И знаешь, что самое удивительное, Анджела? В тот первый вечер, закончившийся для меня так примечательно, мы даже не занимались сексом. Я имею в виду секс в традиционном смысле. Я никак не отблагодарила Энтони в тот раз, хотя бы предложив ему ответную ласку взамен на необыкновенные ощущения, которые он только что для меня открыл. А ему, похоже, это было и ни к чему. Его совсем не смущало, что я просто лежу на кровати и не шевелюсь, будто меня сбросили с самолета.
В этом и состояла притягательность Энтони Рочеллы – в полном отсутствии нетерпения. В умении принимать все как данность. Тем вечером я начала понимать, почему Энтони Рочелла так уверен в себе. Теперь мне было ясно, почему этот юноша без гроша за душой держится так, будто весь Нью-Йорк у него в кармане.
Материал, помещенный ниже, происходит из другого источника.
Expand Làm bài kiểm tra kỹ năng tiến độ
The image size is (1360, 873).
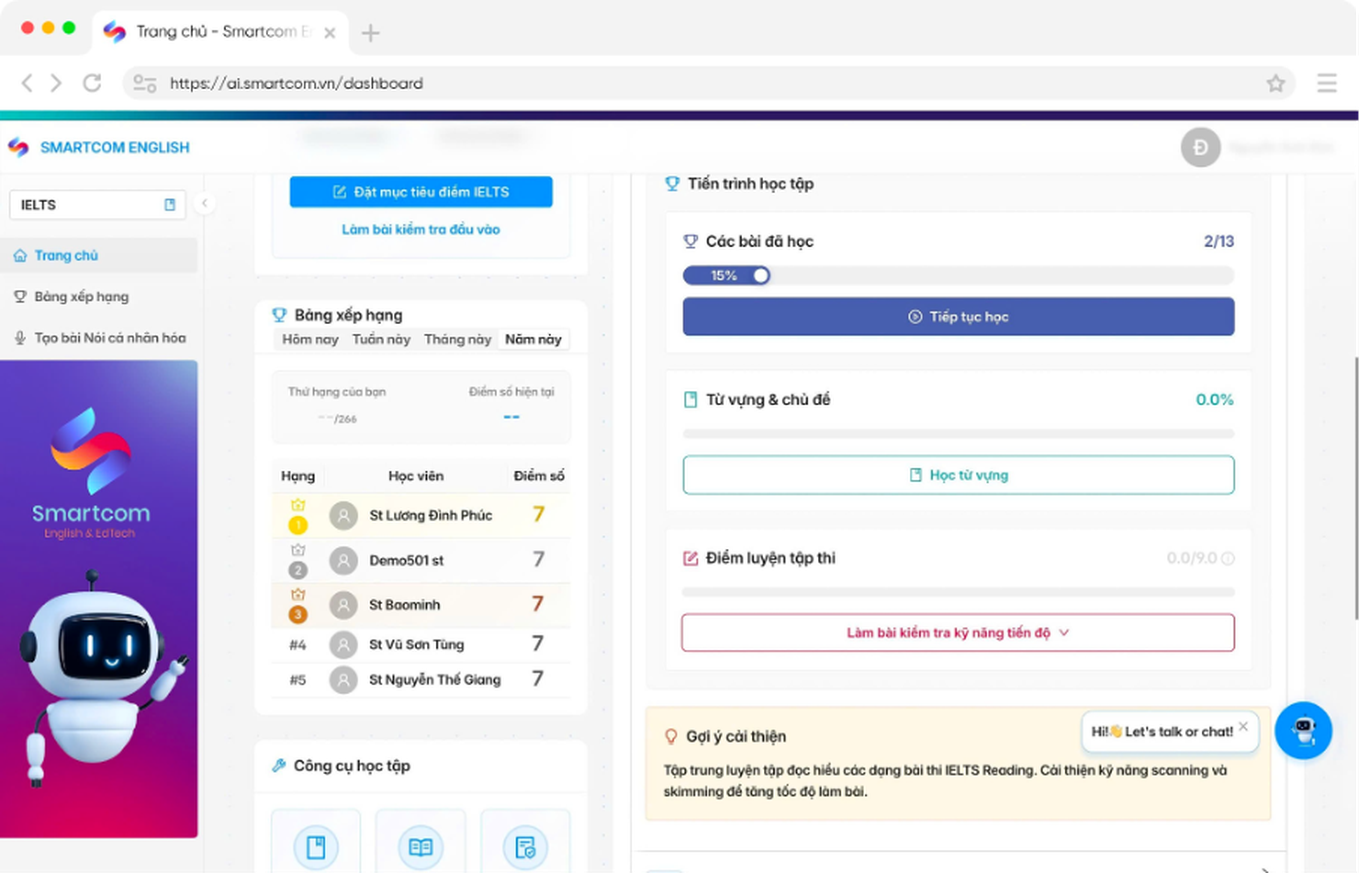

Ведь если ты можешь сделать такое с женщиной, даже не требуя ничего взамен, ты имеешь полное право задирать нос.
Он полежал немного со мной рядом, поддразнивая меня за крики наслаждения, а потом пошел на кухню и вернулся с двумя бутылками пива – себе и мне.
– Тебе надо выпить, Вивиан Моррис, – сказал он и оказался прав.
В тот вечер он даже не раздевался.
Он чуть не довел меня до обморока, даже не сняв пиджак. Свой дешевый и милый пиджак.
Естественно, на следующий же вечер все повторилось: я снова извивалась на кровати, пока его язык творил со мной чудеса. И на следующий вечер тоже. Я по-прежнему ни разу не видела Энтони голым; он по-прежнему не просил ничего взамен. На третий вечер я наконец отважилась спросить:
– А как же ты? Ты хочешь?..
Он усмехнулся:
– Не волнуйся, детка. До этого еще дойдет.
И снова он был прав. До этого действительно дошло – и еще как дошло, – но он дождался, когда я сама его попрошу.
Не побоюсь сказать, Анджела, что он дождался, когда я буду умолять о сексе.
Что тоже вызвало у меня затруднения, поскольку я не знала, как умоляют о сексе. Какими словами воспитанная юная леди просит открыть ей доступ к тому самому мужскому органу, который нельзя называть, но которого она так жаждет?
«Не будешь ли ты любезен?..»
«Тебя не затруднит?..»
Тогда я еще не владела терминологией, допустимой в подобных случаях. Да, с момента приезда в Нью-Йорк мне довелось заниматься самыми грязными и непристойными вещами, но в глубине души я по-прежнему оставалась приличной девушкой из хорошей семьи, а приличные девушки из хороших семей о таком не просят. По сути, в те месяцы я лишь позволяла грязным и непристойным вещам со мной случаться, отдавая себя в руки мужчин, которые всегда очень торопились закончить дело. Но теперь все было иначе. Я желала Энтони, а тот не спешил дать мне желаемое, отчего я желала его еще сильнее.
Наконец дело дошло до того, что я, запинаясь, начала спрашивать:
– Как думаешь, мы с тобой когда-нибудь займемся… займемся…
Энтони отрывался от своих дел, с улыбкой поворачивался ко мне и, подняв одну бровь, спрашивал:
– Займемся чем?
– Ну, если ты когда-нибудь захочешь…
– Захочу чего, детка? Скажи прямо.
И в ответ я молчала, потому что не знала, как это назвать. А он лишь улыбался еще шире и говорил:
– Прости, детка, я не понял. Нужно выражаться яснее.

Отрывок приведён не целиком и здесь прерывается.